Считалось, что крупные сегменты общества, не принадлежавшие четко ни к пролетариату, ни к буржуазии, «дрейфовали» между двумя полюсами, будучи потенциально способны примкнуть к любому из них. К таким группам относили городских «служащих», середняков и ремесленников. Хотя, кажется, для большевиков было бы логичным прилагать максимальные усилия по привлечению представителей этих групп на сторону пролетарского дела. на самом деле все было наоборот. Большевиков слишком волновали проблема классовой чистоты пролетариата и обоснование своих собственных претензий на «пролетарскую сущность». На протяжении многих послереволюционных лет в партийных кругах и в советском общественном мнении в отношении служащих преобладало «недоверчивое, ироническое, а то и враждебное отношение» [14]. Подобное же недоверие, смешанное со снисходительным презрением, часто было направлено на крестьян и ремесленников, которые считались не только мелкобуржуазными, но И «отсталыми» элементами.

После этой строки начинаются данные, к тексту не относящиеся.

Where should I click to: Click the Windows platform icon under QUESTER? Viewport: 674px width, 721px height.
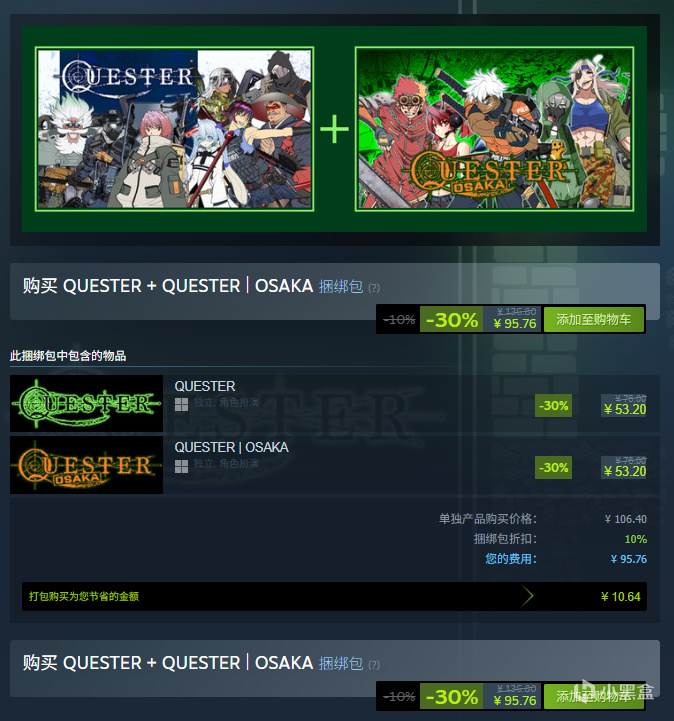[x=181, y=405]
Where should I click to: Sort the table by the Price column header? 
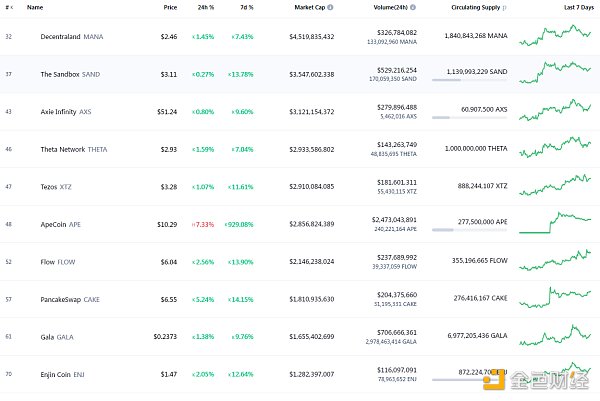pyautogui.click(x=170, y=7)
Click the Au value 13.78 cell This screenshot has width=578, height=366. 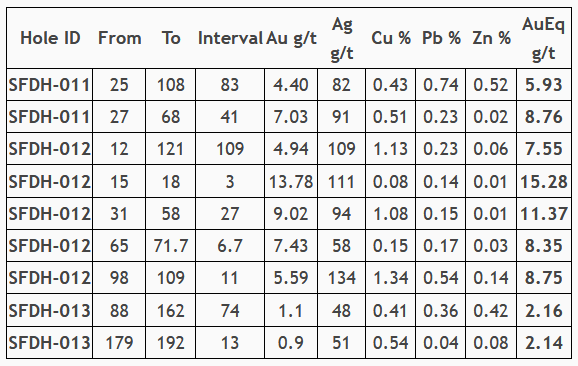(x=291, y=181)
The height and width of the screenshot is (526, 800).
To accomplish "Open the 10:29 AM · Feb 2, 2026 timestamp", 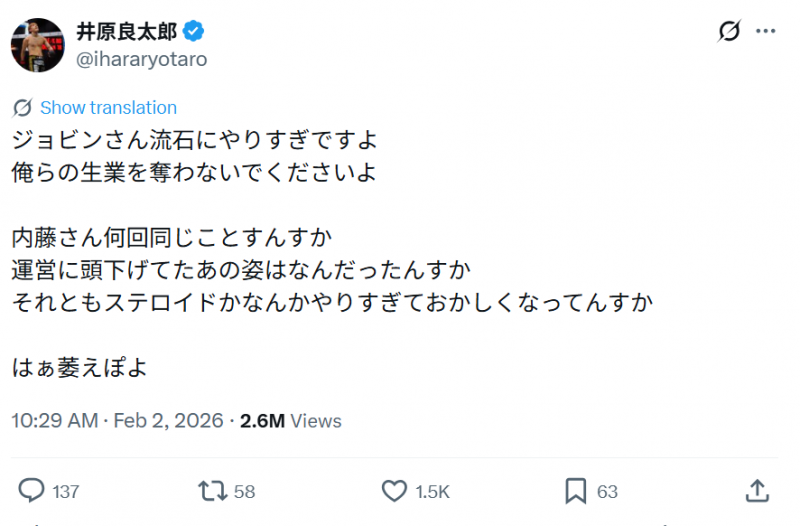I will click(118, 421).
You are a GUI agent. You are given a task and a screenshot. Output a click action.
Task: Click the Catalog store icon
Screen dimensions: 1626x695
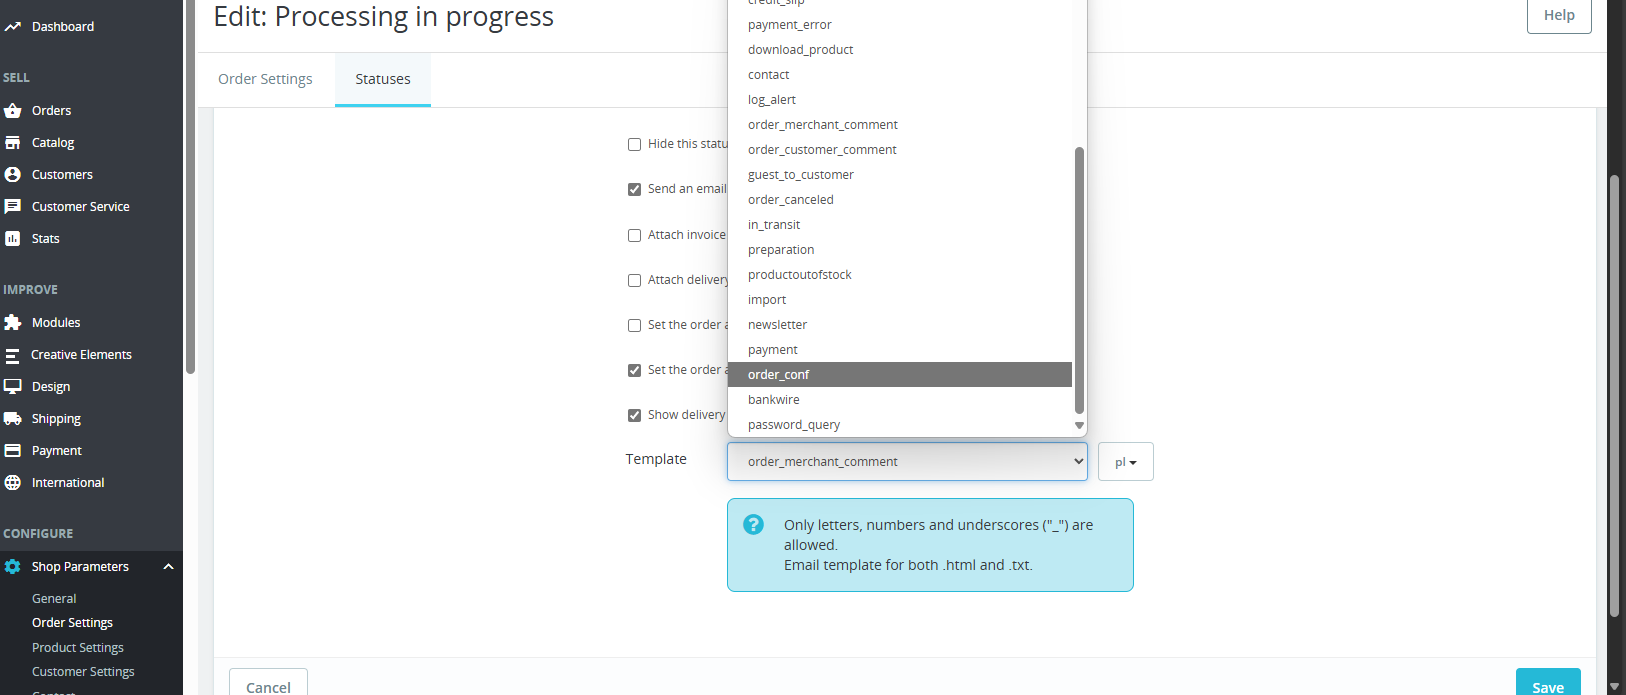click(13, 143)
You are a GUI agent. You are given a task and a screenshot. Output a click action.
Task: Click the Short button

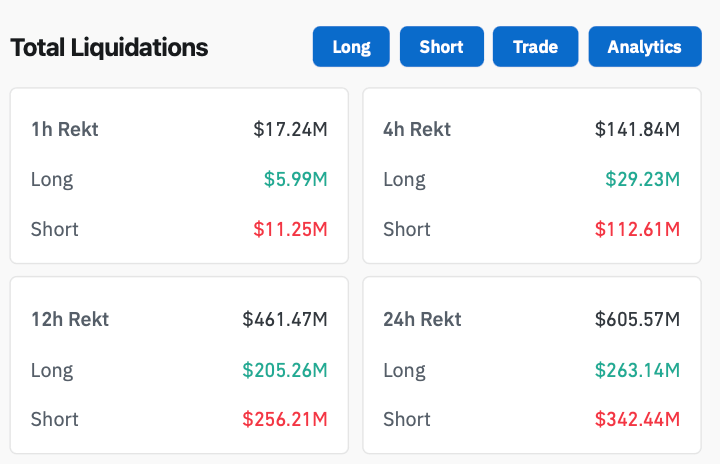click(441, 47)
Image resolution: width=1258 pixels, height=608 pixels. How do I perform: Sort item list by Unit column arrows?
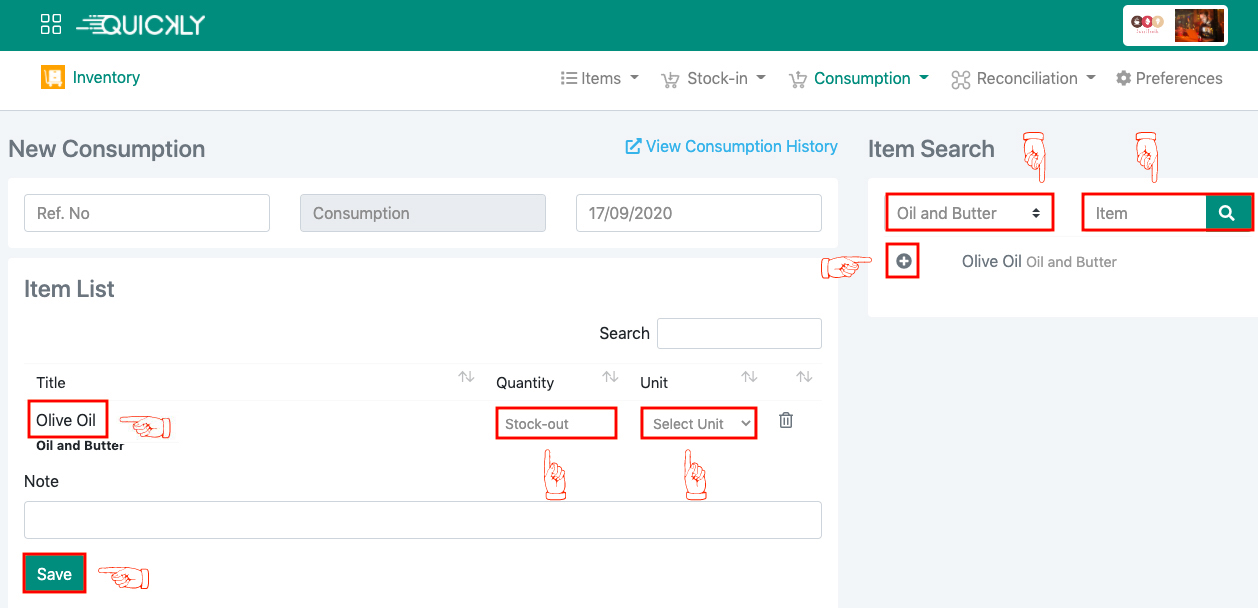749,377
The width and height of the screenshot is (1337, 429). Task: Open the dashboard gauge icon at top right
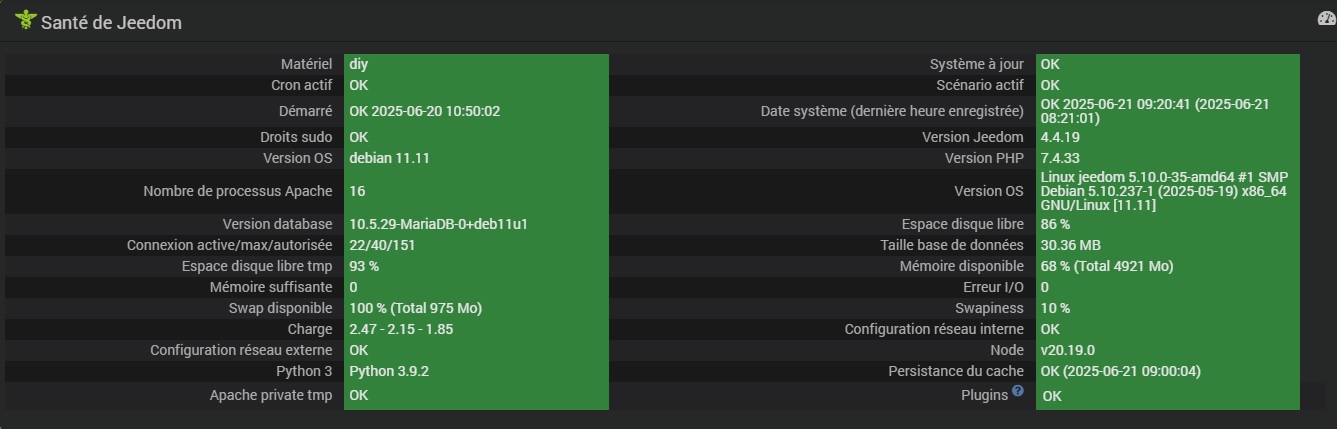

Революционная «сортировка» советского общества требовала полного отрицания старой сословной системы социальной классификации. Так, сословия были официально отменены - вместе с титулами и служебными чинами - в течение месяца после Октябрьской революции [15]. Однако с самого начала в советском подходе к классу чувствовался сословный «привкус», что, с учетом полученного советским обществом наследия, было вполне естественным. Выделение класса «служащих», например, было в строгом марксистском смысле аномалией. Служащих должны были бы по праву поместить в ту же самую «пролетарскую» категорию, что и рабочих (иногда так и делали в целях академического марксистско-ленинского анализа) [16]; тем не менее в общепринятой практике им настойчиво придавали особый классовый статус, явно не пролетарский по своему политическому звучанию. Уничижительный термин «мещанство», производное от слова «мещане» (низшее городское сословие), обозначал мелкобуржуазное, обывательское сознание и употреблялся большевиками в отношении служащих столь часто, что этот новый класс практически превращался в советскую версию старого сословия мещан.
Священнослужители и члены их семей составляли в советском обиходе еще один аномальный класс, явно являвшийся прямым наследником старого духовного сословия [17]. В противоположность классу «служащих», который был просто объектом подозрений и неодобрительного отношения, священники принадлежали к классу, который считался общественно вредным и члены которого были недостойны полного советского гражданства. В 20-е годы советский менталитет воспринимал священнослужителей как серьезных кандидатов на роль контрреволюционеров, «классовых врагов». Предпринимались усилия, чтобы их дети, которые также считались общественно опасными элементами, не могли получить высшее образование или «проникнуть» (в терминологии того времени) в ряды учителей и преподавателей. Мнение, что священники ipso facto являлись классовыми врагами, было настолько сильным, что к концу 20-х годов большое число сельских священников подверглось «раскулачиванию» - их лишали собственности, выселяли, арестовывали и ссылали вместе с кулаками.